Czy w Polsce znajduje się lepiej znane i chętniej
uczęszczane miejsce kultu religijnego? Sądzę, że nie..
I chyba nie znajdziemy również drugiego klasztoru, który
poszczyciłby się równie bohaterską obroną przed oblężeniem oraz "cudownym
ocaleniem" pomimo przeważającej siły przeciwnika.
21 lipca 1655 r. Szwedzi pod wodzą swego króla Karola
Gustawa uderzyli na Polskę. Polacy nie zdobywając się na odparcie najeźdźcy
oddawali kawałek po kawałku nasz kraj, a panujący w Polsce Jan Kazimierz
salwował się ucieczką na Śląsk. Plan Szwedów opierał się między innymi o
zajęcie czterech strategicznie ważnych twierdz mieszczących się przy granicy ze
Śląskiem (Bolesławiec, Wieluń, Krzepice, Częstochowa). Szczególnie istotne
zdawało się być zdobycie Częstochowy, z wieży której rysował się znakomity
widok na znaczną cześć granicy ze
Śląskiem. Zadanie zdobycia twierdz powierzono generałowi Mullerowi.
Zakładano,
że oblężenie potrwa zaledwie kilka dni,
ponieważ 25-cio osobowa załoga, ponadto złożona głównie z zakonników nie powinna stawić skutecznego
oporu. Generał zdecydował, więc o wysłaniu z 8/9 lipca niewielkiego oddziału rajtarów pod Jasną Górę.
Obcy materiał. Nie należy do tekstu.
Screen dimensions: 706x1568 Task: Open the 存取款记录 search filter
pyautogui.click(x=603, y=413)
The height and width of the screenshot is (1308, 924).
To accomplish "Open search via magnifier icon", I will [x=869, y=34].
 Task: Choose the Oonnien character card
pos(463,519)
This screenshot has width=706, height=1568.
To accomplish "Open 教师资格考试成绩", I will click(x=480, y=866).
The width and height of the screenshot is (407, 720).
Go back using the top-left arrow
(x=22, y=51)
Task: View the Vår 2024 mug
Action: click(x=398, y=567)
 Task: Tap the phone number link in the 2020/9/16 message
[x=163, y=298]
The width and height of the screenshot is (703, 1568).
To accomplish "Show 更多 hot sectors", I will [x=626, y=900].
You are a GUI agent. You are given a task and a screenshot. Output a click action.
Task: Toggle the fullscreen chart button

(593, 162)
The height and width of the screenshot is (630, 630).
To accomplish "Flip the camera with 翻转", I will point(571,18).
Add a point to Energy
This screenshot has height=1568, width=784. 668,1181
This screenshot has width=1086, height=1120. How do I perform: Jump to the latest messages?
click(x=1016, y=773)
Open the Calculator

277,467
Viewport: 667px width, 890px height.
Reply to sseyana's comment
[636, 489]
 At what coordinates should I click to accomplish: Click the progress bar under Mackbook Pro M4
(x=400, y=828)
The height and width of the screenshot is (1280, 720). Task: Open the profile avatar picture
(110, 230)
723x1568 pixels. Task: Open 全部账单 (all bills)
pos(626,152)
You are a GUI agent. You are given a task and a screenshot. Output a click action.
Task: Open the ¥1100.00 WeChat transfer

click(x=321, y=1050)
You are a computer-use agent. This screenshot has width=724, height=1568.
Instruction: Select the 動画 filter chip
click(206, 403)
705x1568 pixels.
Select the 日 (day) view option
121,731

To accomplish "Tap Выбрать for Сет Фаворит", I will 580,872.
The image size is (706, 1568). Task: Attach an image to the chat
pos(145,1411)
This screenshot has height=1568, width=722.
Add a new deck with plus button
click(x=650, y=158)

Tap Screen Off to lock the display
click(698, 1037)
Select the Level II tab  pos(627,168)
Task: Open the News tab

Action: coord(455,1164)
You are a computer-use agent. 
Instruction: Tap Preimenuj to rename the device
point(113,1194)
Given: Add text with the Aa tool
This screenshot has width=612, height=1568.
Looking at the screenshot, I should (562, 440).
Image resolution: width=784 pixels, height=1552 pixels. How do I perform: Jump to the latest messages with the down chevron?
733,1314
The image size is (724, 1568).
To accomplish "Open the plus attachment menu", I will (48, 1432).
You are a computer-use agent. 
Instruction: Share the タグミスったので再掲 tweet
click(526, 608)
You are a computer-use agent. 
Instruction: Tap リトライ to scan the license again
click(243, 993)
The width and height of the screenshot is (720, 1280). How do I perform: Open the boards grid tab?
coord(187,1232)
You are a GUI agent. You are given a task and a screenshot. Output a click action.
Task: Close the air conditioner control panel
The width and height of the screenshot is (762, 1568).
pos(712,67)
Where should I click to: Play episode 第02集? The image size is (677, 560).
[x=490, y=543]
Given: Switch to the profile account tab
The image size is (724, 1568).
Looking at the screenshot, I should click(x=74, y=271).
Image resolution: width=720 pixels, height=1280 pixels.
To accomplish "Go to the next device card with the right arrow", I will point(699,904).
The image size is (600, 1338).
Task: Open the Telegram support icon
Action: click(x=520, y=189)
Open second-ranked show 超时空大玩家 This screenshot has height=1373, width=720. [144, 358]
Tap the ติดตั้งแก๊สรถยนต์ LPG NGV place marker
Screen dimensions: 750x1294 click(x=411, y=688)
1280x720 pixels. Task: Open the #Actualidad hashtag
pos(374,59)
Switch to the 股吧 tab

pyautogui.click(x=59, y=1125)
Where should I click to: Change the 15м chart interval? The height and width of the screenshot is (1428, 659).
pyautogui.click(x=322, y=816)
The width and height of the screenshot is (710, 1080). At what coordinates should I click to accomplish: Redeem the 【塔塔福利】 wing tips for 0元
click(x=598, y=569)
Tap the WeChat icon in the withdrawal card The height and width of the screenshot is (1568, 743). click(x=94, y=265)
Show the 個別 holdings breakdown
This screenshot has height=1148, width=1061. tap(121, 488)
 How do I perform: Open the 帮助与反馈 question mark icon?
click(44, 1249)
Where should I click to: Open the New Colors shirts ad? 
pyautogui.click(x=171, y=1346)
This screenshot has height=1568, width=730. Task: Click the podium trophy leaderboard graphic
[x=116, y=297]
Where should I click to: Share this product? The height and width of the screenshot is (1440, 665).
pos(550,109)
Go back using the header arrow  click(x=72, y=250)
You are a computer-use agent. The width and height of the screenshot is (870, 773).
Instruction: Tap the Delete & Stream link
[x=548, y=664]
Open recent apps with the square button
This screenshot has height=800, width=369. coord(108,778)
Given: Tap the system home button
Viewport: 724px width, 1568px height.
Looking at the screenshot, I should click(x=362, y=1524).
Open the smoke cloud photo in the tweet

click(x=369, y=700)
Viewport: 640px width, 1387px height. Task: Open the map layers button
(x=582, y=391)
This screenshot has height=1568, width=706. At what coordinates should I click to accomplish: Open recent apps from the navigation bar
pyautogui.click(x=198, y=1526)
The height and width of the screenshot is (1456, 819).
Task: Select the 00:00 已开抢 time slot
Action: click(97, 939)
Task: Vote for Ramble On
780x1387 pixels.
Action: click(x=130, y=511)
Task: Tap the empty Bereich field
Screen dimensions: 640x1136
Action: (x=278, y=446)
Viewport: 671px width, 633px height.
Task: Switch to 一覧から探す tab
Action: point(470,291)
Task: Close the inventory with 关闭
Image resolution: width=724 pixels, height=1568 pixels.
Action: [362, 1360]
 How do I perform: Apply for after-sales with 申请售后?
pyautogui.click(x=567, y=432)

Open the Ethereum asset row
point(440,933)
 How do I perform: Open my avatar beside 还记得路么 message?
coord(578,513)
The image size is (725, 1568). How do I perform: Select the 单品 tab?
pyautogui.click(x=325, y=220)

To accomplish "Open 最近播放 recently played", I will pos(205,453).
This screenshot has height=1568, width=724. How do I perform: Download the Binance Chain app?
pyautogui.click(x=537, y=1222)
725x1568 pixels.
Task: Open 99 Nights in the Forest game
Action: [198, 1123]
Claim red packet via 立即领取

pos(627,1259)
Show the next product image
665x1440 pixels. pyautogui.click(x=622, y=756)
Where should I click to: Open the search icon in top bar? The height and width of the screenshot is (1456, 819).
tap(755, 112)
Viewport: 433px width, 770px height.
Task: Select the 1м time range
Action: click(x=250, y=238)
Załoga klasztoru pod dowództwem przeora Augustyna Kordeckiego stawiła zaciekły
opór. Zaskoczeni Szwedzi wycofali się, jednak z oblężenia nie zrezygnowali. 18
listopada na Jasną górę uderzył oddział liczący 1000 szwedzkich żołnierzy oraz
400 Polaków pod wrogim dowództwem.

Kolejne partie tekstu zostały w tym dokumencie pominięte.